__REQUIRED ACTION__
Say how many of the lines below include the word "three". Only the number should be given.

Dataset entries
—————

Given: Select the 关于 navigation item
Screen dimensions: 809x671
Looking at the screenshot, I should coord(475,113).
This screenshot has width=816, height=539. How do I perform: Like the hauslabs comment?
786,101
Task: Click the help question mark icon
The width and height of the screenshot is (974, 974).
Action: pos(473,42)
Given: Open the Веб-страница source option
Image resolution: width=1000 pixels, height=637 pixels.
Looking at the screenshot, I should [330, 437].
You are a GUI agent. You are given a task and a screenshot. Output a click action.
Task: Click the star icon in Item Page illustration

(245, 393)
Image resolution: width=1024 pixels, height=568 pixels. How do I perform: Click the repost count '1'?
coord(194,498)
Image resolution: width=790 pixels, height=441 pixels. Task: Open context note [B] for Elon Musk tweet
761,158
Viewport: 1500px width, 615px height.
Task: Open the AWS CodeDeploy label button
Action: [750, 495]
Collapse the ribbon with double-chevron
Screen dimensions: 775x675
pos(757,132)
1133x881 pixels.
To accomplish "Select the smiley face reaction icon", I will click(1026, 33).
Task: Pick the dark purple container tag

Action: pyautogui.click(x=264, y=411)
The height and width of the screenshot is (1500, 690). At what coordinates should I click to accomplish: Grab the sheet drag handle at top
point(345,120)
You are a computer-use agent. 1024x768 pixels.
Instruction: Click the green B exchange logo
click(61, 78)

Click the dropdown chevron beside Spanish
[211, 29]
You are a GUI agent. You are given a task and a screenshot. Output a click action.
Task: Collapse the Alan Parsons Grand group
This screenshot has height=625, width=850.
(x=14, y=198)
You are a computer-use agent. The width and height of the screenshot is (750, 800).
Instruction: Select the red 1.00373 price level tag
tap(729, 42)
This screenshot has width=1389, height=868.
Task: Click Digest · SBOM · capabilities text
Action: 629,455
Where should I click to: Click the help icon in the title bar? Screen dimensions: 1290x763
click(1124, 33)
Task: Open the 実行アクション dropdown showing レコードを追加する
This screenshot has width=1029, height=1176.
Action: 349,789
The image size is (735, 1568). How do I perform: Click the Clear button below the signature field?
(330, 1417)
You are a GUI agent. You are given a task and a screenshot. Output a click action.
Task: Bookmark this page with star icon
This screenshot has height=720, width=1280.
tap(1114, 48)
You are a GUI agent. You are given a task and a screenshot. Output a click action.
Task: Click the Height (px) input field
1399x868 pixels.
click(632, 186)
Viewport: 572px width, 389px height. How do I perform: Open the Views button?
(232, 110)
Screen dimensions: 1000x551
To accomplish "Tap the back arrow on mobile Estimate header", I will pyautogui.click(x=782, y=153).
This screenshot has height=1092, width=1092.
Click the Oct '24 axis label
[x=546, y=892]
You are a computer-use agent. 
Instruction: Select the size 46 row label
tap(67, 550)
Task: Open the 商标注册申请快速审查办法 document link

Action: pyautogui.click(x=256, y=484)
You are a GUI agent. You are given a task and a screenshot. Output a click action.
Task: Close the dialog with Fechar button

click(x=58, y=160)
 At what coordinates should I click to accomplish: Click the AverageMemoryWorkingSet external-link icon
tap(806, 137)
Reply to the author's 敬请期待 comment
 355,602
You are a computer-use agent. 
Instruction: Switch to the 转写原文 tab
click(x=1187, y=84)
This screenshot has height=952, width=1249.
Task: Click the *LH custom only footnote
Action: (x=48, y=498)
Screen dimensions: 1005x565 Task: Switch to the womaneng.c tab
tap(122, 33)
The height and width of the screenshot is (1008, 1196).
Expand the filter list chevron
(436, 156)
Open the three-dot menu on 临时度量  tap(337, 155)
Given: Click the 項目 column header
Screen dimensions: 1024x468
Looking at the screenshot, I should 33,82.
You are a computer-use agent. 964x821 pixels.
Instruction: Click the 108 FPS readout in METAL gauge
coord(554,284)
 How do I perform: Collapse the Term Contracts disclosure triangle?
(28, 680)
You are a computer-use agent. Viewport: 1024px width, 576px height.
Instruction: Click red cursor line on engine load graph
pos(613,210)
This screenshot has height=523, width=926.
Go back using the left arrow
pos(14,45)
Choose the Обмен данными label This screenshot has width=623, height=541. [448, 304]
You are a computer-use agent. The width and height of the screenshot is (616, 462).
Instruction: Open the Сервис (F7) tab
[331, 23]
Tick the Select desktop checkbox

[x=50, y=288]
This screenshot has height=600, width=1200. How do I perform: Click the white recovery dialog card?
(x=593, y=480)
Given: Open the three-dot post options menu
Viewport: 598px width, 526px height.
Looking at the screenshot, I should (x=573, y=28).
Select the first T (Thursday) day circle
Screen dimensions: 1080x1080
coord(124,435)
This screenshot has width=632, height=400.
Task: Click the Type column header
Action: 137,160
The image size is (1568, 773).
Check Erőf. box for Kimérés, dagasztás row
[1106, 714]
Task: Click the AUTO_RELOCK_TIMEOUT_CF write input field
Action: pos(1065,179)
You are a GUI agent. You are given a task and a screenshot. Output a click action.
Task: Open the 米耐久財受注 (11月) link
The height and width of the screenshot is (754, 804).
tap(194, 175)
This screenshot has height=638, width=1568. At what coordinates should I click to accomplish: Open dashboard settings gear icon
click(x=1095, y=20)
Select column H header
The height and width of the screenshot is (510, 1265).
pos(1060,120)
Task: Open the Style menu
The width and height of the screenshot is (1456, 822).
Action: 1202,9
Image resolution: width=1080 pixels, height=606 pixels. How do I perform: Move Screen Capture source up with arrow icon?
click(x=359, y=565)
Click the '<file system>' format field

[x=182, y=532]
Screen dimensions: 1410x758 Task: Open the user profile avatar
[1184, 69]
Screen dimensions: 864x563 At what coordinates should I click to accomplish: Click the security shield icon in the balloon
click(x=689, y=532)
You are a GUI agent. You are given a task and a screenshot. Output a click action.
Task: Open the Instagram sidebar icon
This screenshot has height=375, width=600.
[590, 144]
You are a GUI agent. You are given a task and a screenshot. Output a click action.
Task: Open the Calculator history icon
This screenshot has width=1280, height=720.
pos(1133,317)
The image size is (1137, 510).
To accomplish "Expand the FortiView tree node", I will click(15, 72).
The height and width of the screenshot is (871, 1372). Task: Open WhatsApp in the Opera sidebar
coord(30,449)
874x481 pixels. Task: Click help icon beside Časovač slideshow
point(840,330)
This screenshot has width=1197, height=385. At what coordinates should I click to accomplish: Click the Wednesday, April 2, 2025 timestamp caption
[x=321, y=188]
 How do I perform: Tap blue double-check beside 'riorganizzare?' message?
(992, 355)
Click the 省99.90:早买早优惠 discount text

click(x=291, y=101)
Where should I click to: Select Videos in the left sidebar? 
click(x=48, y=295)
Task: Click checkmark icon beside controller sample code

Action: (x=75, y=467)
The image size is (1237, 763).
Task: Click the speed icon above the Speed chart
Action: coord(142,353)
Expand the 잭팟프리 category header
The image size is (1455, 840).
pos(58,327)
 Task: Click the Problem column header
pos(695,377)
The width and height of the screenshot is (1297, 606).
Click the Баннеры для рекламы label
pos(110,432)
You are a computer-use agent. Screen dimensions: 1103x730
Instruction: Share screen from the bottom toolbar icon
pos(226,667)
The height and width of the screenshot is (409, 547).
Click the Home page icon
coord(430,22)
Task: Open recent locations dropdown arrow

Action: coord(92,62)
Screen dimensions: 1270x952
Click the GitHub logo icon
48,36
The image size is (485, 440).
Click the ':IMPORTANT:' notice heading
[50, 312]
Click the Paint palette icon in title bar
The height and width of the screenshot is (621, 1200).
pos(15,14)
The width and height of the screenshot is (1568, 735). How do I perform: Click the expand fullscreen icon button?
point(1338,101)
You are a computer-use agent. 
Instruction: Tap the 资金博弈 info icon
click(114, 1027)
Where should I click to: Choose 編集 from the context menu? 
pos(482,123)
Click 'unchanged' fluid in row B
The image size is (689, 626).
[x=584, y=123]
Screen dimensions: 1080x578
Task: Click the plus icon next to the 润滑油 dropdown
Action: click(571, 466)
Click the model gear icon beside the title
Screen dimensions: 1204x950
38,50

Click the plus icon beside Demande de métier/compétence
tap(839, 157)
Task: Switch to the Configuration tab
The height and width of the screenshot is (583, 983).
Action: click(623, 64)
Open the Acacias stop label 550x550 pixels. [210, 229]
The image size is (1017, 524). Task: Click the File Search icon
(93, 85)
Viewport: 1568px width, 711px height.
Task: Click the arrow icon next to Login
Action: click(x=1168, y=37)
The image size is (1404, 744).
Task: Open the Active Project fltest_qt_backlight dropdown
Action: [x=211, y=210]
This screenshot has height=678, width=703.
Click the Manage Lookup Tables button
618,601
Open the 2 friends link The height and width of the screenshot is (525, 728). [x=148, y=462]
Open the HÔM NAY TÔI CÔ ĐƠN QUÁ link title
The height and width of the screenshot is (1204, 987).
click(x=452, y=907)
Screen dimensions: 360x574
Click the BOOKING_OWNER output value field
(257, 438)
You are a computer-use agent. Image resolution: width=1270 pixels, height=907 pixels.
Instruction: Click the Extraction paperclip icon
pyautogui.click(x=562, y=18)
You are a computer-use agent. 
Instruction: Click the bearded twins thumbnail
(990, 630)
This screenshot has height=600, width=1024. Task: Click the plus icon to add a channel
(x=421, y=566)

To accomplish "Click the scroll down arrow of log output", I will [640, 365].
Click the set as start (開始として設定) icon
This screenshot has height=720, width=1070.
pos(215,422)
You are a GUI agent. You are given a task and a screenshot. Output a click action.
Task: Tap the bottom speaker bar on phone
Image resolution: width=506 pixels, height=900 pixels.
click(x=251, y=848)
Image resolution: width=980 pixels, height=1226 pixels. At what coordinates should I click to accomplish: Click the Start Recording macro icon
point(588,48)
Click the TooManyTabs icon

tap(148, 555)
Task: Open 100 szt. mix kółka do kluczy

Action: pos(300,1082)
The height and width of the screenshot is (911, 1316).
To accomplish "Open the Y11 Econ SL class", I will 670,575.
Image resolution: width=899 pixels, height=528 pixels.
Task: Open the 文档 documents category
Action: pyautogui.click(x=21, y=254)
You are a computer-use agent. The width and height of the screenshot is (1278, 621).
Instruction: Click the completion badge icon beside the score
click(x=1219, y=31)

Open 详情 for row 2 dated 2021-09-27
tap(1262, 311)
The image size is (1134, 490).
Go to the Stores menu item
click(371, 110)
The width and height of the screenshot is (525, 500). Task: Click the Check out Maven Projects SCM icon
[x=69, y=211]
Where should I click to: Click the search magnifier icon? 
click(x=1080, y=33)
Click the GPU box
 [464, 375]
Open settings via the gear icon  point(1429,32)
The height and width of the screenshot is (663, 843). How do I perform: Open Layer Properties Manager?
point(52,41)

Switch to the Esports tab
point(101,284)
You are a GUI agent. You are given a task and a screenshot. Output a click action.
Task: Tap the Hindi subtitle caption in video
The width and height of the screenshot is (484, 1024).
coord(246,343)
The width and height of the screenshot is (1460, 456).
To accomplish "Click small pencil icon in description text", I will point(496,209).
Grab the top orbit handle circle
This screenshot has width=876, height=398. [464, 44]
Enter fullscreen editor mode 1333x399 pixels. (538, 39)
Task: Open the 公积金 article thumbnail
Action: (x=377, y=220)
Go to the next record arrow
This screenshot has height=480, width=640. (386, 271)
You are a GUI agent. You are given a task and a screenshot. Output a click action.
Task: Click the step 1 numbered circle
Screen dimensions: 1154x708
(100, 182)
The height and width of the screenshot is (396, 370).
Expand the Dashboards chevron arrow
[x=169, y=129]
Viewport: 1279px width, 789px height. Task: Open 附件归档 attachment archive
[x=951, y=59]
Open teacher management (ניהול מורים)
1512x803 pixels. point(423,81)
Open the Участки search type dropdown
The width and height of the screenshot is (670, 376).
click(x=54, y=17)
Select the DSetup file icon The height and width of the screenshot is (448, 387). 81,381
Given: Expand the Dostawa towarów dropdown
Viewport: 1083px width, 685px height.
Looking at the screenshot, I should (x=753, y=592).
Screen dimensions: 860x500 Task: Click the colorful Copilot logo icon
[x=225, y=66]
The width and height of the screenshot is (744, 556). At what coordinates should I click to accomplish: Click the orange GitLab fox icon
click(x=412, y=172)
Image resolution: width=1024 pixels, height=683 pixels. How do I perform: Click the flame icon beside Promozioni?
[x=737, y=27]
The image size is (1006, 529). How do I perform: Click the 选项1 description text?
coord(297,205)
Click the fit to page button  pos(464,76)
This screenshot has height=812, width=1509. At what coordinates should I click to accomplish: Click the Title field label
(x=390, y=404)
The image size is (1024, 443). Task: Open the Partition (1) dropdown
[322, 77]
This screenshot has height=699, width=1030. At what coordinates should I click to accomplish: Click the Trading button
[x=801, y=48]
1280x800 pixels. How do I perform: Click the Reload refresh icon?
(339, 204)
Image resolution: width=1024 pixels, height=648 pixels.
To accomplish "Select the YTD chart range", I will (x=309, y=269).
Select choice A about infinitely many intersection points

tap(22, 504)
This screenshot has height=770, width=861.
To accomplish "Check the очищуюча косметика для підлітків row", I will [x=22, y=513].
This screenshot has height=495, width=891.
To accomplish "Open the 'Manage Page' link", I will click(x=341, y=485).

—————

__WRITTEN ANSWER__
2